Dal Salone del Risparmio 2025, in svolgimento all’Allianz MiCo di Milano, Borsa&Finanza intervista i protagonisti del risparmio gestito e degli investimenti. Con Giancarlo Fragomeno, ETF Product Specialist di Franklin Templeton abbiamo toccato il tema della concentrazione elevata degli indici.

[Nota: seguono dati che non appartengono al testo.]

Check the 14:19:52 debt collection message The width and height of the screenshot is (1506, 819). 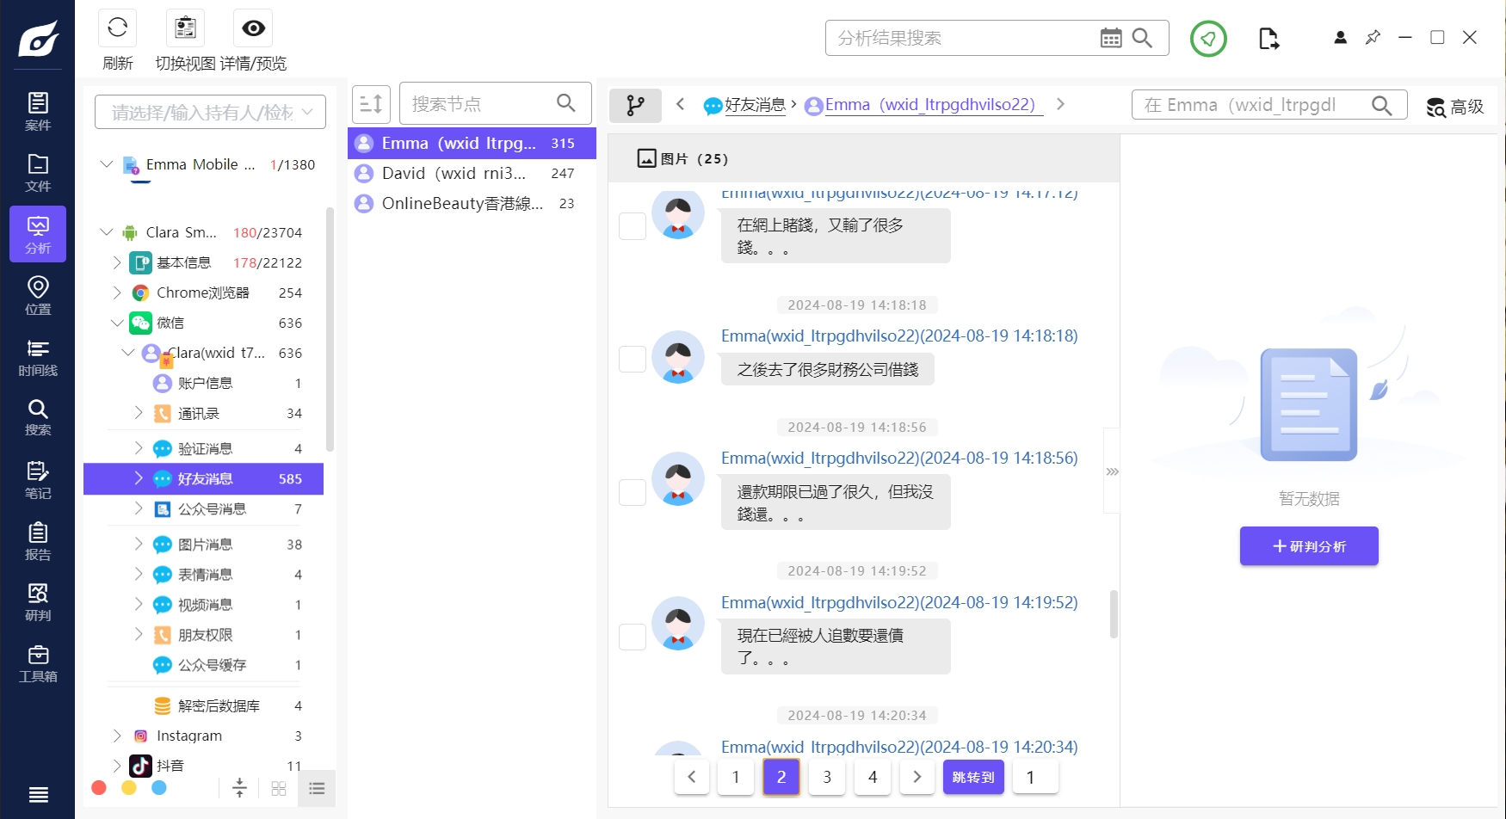point(632,637)
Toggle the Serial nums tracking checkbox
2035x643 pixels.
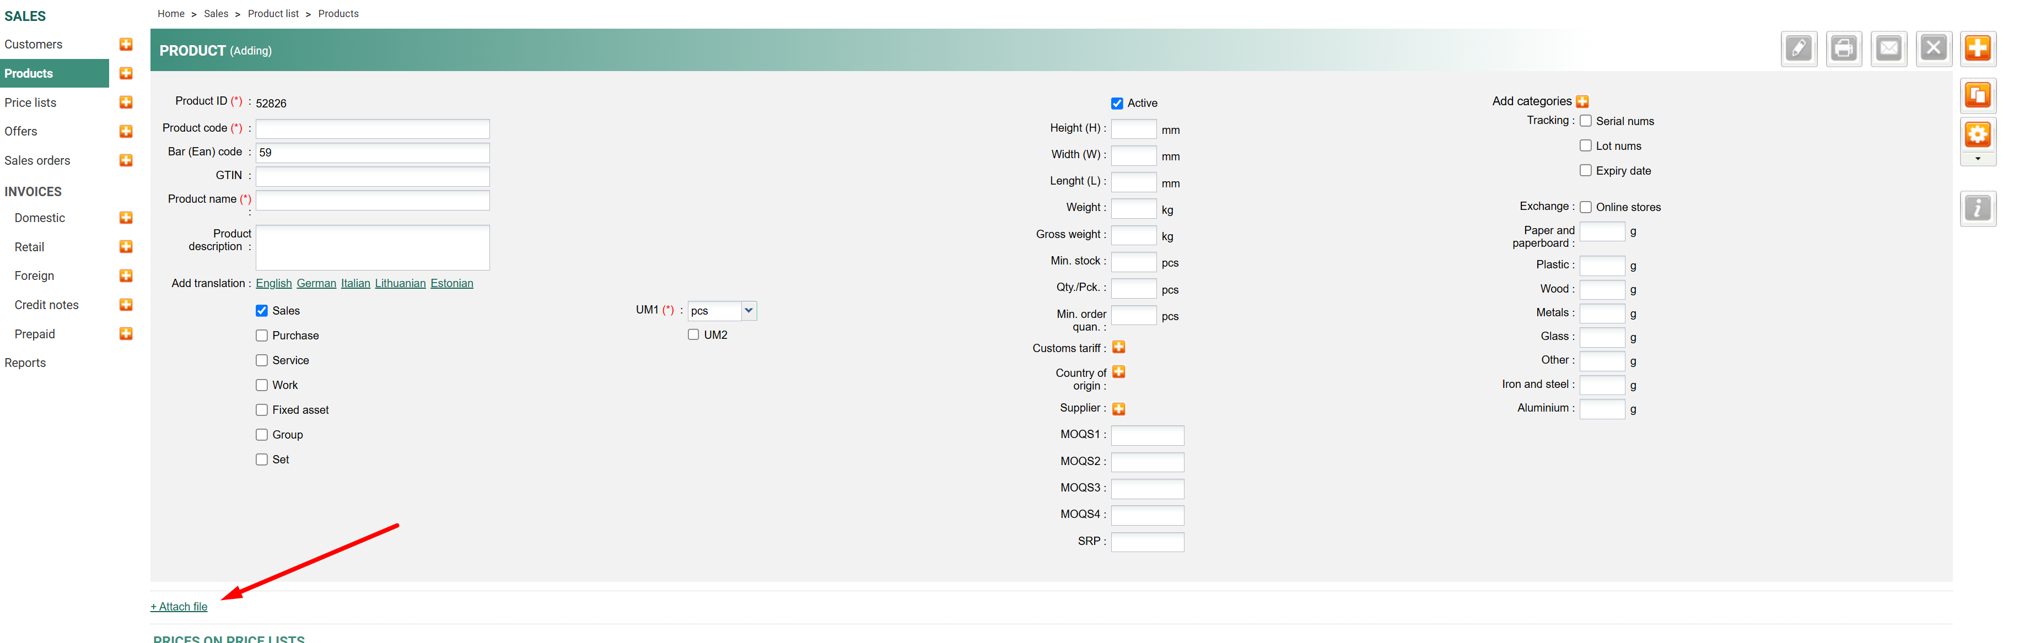(1585, 121)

Potrebbe aver aumentato le oscillazioni dei listini nel corso della recente ondata di volatilità?
“I mercati azionari oggi stanno affrontando una fase di elevata volatilità – ha risposto Fragomeno -. La struttura dei mercati azionari di oggi, particolarmente concentrata, ha aggravato il tutto”. Il manager di Franklin Templeton ha portato ad esempio l’indice S&P500, dove i primi dieci titoli pesano per oltre il 35% “ben al di sopra delle medie di lungo periodo che si attestano intorno al 20”.

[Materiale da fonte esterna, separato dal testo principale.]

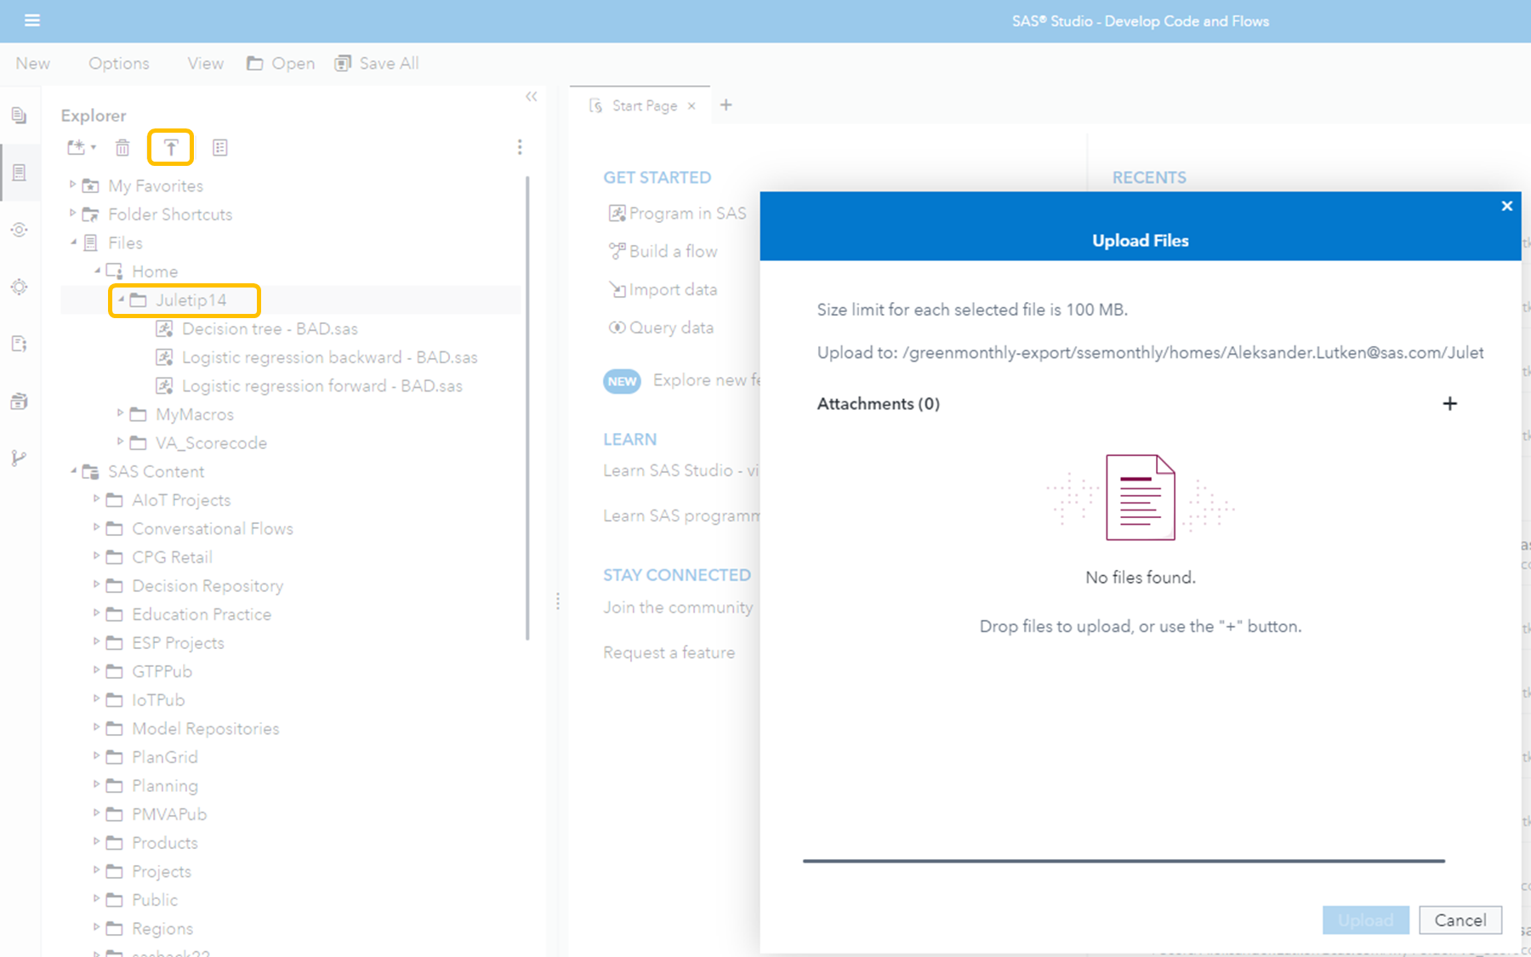
Task: Select the Delete trash icon in Explorer
Action: 122,147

Peraltro non si tratta solo di un problema dell’indice statunitense, dove dominano le azioni tecnologiche. “Anche negli indici dei Paesi emergenti vediamo lo stesso problema, con le prime 10 società che pesano per oltre il 25% e i primi tre Paesi occupano pesano per oltre il 75%”.
La soluzione per diluire questa concentrazione è, secondo Fragomeno, “l’adozione di strategie alternative alle classiche market cap weighted che pesano i titoli in portafoglio in base alla capitalizzazione”. Tra le possibilità, le soluzioni che utilizzano per esempio fattori come il quality, che seleziona le società per la qualità dei loro bilanci, o come le income basate invece sui dividendi.